• **What to work on**: Reproduce each line of the records below verbatim, omitting the pictures.

• **Records supplied**:

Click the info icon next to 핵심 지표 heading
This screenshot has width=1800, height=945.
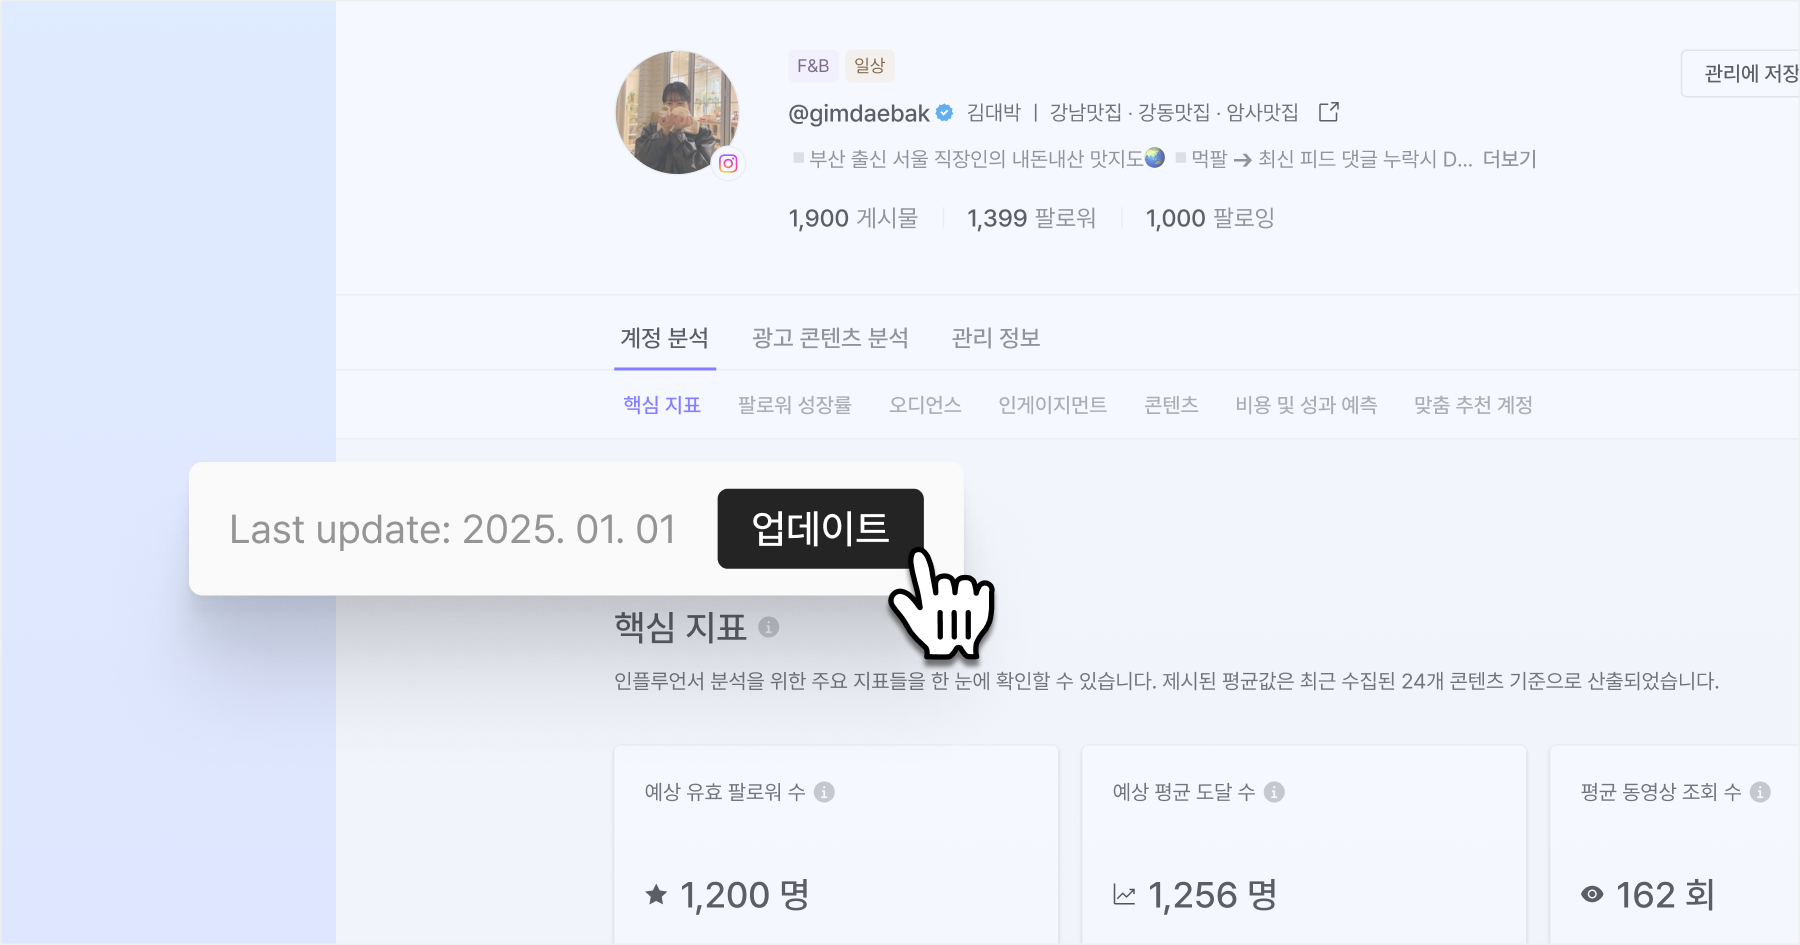[768, 627]
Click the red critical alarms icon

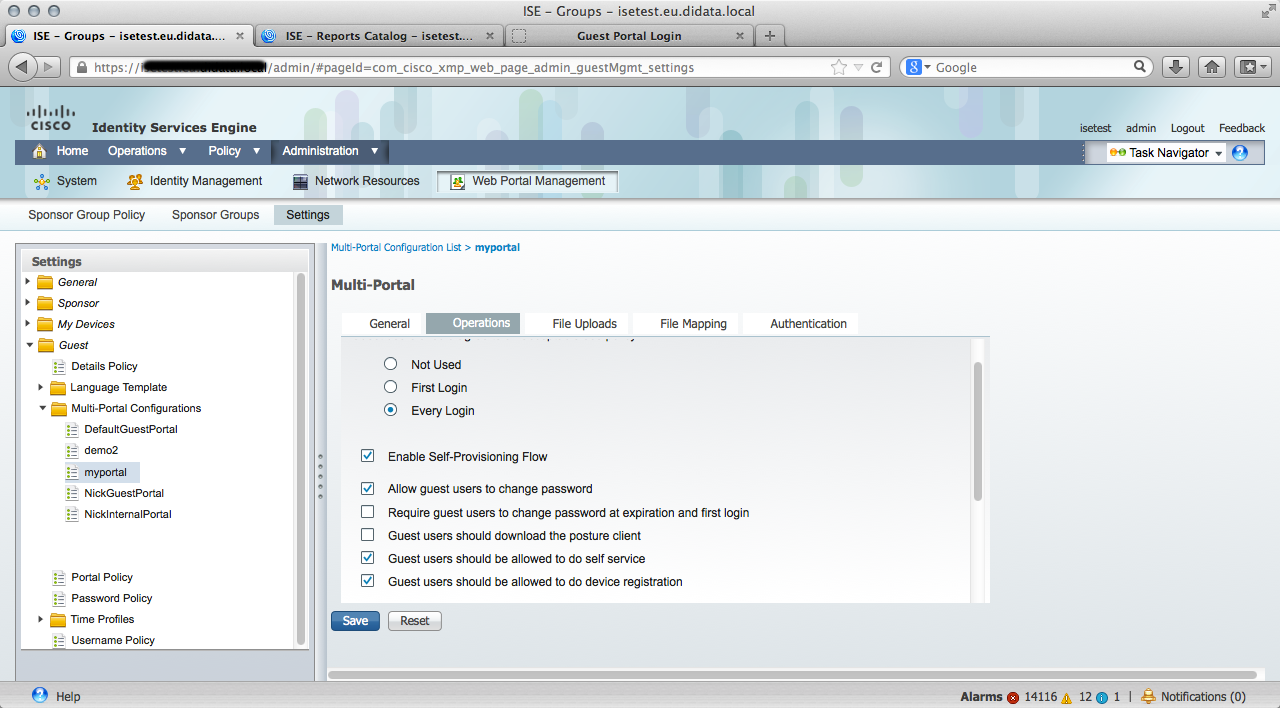coord(1013,697)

• **Reply**:
Click the info icon next to 핵심 지표 heading
This screenshot has width=1800, height=945.
[768, 627]
Click the red critical alarms icon

coord(1013,697)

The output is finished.